Those are just some of the qualities that I believe a bestfriend entails. And for me, that would be my husband. They are one in the same.
#1 Confidante - my husband
#1 Support System - my husband
#1 Go To Person when my world is crashing - my husband.


Anatess,

Quote:
My husband is not my best friend. He's my husband. A pedestal a lot higher than my best friend - unique unto him and him alone. I don't have many husbands. I have one. Calling him my best friend is only touching on one aspect of our relationship and excluding the rest. He's my husband. That's that.

I have several best friends. Most of them are guys. I don't see how my best friends would weaken my relationship with my husband. Being best friends doesn't come close to being my husband.

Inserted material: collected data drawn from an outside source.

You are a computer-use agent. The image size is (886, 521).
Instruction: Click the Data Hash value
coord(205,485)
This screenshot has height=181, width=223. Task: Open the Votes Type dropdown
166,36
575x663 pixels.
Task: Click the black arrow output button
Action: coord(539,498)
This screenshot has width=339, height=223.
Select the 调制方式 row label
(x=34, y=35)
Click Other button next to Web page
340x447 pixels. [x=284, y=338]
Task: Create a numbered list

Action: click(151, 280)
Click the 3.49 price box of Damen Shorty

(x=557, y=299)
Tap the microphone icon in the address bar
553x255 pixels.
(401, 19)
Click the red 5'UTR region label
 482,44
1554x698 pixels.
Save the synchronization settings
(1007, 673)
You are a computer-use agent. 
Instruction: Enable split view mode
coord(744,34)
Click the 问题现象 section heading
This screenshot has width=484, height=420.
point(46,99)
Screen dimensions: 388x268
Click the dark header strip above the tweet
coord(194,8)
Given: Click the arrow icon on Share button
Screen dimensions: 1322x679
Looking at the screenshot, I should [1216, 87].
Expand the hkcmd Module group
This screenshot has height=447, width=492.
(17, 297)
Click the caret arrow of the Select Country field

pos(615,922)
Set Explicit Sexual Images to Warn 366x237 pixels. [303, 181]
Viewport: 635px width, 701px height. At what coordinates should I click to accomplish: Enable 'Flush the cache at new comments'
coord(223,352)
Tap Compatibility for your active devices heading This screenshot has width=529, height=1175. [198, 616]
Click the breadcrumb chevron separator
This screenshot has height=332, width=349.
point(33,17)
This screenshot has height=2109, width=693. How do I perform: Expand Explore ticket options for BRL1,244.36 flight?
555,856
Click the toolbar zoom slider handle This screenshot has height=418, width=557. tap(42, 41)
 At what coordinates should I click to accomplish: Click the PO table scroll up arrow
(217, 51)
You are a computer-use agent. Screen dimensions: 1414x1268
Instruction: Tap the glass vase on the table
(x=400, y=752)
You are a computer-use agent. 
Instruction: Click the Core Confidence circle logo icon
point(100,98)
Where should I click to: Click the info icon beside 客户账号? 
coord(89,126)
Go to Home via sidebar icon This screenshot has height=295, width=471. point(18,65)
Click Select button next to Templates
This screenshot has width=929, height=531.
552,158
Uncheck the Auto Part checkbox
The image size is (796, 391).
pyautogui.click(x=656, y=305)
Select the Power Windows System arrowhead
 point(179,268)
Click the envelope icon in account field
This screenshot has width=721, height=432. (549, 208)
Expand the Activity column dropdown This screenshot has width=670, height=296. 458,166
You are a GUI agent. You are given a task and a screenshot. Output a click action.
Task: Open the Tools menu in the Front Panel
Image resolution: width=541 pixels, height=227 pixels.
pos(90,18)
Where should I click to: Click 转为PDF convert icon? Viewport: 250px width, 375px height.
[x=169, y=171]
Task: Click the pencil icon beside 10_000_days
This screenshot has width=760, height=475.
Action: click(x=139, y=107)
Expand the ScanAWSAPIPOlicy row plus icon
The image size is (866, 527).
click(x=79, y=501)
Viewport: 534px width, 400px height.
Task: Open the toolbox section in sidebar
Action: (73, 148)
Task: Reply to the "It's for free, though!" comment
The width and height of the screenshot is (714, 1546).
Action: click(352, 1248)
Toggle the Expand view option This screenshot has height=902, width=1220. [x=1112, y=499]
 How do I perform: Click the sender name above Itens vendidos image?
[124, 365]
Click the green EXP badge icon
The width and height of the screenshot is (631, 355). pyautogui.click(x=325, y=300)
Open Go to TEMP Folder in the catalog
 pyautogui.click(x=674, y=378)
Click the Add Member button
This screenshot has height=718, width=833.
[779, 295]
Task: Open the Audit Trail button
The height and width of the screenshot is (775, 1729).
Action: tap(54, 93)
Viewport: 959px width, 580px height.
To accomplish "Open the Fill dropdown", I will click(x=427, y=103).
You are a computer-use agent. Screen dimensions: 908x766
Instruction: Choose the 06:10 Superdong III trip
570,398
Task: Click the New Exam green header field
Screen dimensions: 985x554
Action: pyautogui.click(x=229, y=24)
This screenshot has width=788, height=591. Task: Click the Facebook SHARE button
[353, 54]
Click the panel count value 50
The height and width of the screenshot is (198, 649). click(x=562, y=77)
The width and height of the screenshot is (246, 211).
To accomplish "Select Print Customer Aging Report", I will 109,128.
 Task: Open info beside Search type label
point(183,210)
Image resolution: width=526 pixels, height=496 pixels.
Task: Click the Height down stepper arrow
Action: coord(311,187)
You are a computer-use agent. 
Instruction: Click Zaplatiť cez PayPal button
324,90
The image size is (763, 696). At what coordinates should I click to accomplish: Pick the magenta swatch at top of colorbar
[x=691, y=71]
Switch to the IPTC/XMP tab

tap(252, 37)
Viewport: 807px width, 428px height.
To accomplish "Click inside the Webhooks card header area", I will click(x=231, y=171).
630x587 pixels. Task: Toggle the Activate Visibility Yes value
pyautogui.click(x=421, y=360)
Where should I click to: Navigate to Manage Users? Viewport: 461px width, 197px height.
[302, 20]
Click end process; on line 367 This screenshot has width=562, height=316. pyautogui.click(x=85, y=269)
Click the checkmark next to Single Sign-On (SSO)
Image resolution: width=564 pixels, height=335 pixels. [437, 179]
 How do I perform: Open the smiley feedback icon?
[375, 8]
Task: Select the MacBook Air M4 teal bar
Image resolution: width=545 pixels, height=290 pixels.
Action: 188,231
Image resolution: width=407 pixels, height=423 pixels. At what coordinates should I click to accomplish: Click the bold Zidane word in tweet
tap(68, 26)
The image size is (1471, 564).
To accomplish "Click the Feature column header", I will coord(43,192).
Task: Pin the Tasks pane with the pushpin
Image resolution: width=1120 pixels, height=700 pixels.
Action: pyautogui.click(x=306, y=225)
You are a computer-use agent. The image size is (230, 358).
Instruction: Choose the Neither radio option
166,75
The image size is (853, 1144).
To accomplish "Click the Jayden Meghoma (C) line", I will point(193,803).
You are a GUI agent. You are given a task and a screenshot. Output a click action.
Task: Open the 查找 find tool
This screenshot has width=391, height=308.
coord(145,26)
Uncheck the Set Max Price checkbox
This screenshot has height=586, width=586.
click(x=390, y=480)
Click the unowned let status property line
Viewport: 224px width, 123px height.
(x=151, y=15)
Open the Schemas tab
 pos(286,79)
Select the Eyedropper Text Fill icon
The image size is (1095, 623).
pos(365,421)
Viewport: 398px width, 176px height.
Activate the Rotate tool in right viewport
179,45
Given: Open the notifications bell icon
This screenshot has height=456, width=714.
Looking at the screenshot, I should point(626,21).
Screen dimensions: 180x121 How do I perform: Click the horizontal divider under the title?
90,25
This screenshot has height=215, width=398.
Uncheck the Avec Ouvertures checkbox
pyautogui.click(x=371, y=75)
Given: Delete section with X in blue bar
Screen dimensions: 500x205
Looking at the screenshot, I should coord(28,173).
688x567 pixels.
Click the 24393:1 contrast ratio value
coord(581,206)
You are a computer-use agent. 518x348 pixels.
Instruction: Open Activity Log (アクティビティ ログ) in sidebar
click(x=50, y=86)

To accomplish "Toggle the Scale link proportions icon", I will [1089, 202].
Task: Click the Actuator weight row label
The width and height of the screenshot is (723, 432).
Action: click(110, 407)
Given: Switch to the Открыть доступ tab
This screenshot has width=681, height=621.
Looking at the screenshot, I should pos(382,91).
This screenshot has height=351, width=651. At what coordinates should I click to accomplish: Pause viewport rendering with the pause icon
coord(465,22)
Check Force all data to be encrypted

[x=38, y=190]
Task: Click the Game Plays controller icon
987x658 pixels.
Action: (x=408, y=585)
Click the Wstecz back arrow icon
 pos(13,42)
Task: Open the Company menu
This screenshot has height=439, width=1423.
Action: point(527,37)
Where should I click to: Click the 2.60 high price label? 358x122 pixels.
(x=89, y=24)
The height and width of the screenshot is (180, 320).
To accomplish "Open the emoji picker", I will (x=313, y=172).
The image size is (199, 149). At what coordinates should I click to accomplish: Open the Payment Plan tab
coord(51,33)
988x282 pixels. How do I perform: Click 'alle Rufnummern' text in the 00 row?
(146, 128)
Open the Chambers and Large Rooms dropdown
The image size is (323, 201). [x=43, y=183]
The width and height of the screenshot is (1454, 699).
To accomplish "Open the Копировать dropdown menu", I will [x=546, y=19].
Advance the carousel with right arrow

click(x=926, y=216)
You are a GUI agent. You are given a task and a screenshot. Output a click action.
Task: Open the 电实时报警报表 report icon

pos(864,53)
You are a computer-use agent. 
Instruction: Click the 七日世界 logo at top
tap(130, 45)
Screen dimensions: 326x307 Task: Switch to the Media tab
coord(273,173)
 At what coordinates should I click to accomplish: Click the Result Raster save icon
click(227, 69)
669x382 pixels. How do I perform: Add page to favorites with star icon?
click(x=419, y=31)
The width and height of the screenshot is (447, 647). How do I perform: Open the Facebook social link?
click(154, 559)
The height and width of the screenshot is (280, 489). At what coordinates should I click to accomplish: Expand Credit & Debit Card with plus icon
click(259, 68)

None of them is qualified to usurp that husband pedestal.

So yeah, I don't get anything y'all are saying.
My husband is my husband in your definition also. But he's also my best friend and my boyfriend. Our relationship has many many levels and layers.

There is nobody in this world that can be a best friend and a husband except a husband. I don't talk about best friend things outside my marriage because my best friend is my husband. If I'm upset with him and I tell someone else such as my sister, or I post somewhere online that my husband has done something that's made me angry, I've already let him know I'm upset or angry and ofttimes we've already worked it out and I'm just venting. I vent at him too. LOL Poor Guy!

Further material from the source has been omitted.